The calendar for auto shows this year, which traditionally sees the first event in Detroit, has been short-circuited in 2015 by the International Consumer Electronics Show held in Las Vegas, held during January 6 and 9.
While traditionally the North American International Auto Show in Detroit, starting January 12 this year has been the first main even for the automotive industry, recent years have seen the technology bridge bringing cars into other venues, such as the Las Vegas CES, traditionally known for TVs, computers or electronic games. While this year’s CES, according to experts in the field will herald new advances in the TV industry – namely 4K screens and related products – the name of the game is connectivity. General Motors has already surprised everyone and hosted a special event for select members of the media that were called to see the first glimpse of the next-generation Chevy Volt hybrid.

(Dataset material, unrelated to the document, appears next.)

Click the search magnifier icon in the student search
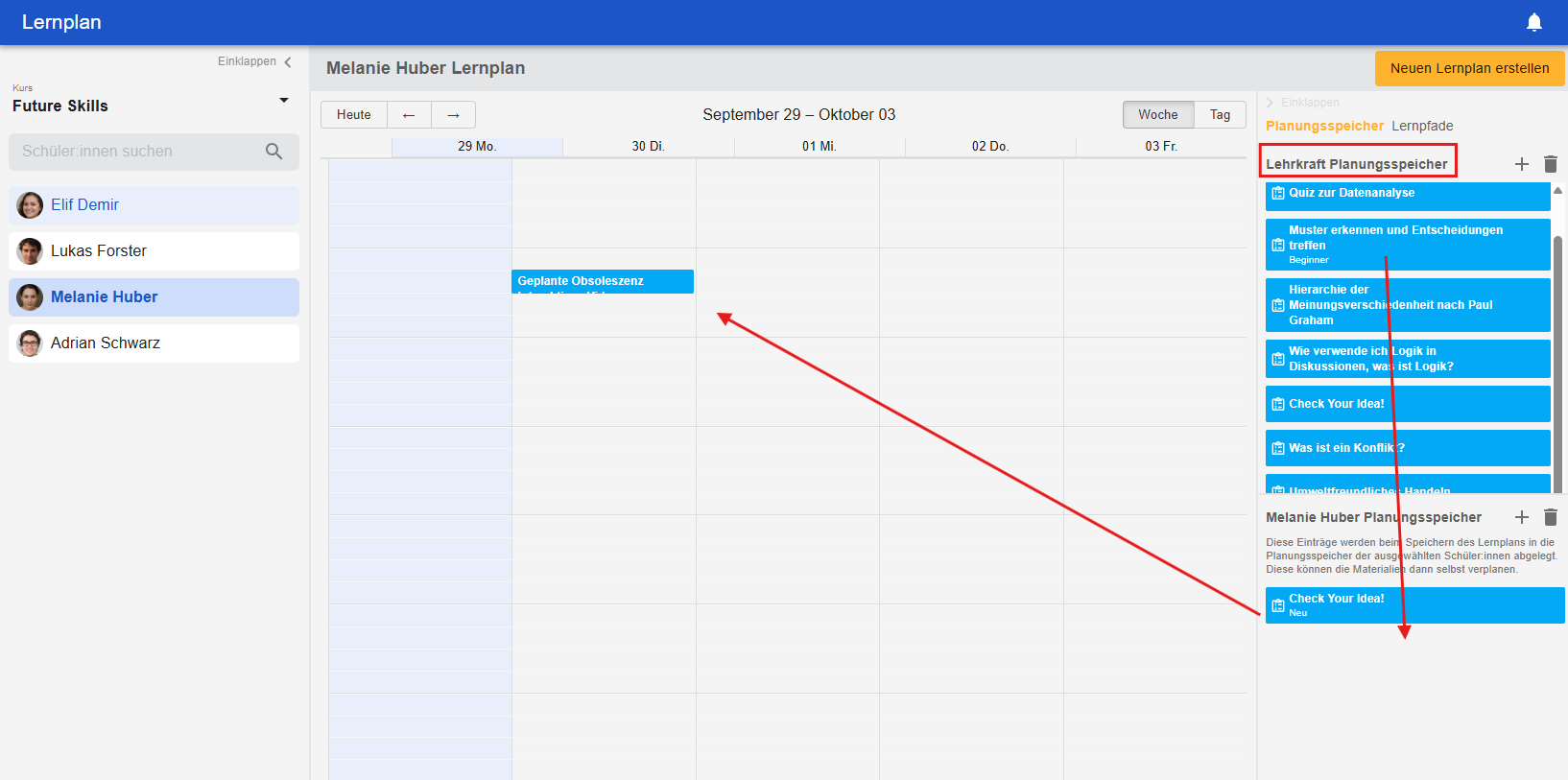The width and height of the screenshot is (1568, 780). tap(273, 152)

Coupled to the major Internet of Things (IOT) theme will be the field of intelligent cars, including consumer-oriented infrastructure for driverless cars. Just two years ago, automakers decided that CES would be an important show for them from now on. And the strategy is already clear this year, with ten auto companies among the exhibitors, including global powerhouses such as Audi, BMW, Toyota, General Motors, Mercedes-Benz and Ford. And the latter two will have their CEO’s among the participants and even delivering keynote speeches on Monday and Tuesday. Everything will be on display, from the Apple IOS CarPlay auto service and Google’s Android Auto, to self-driving cars, connected vehicles and Toyota showcasing its latest ecological idea – the fuel-cell technology in the new Mirai model.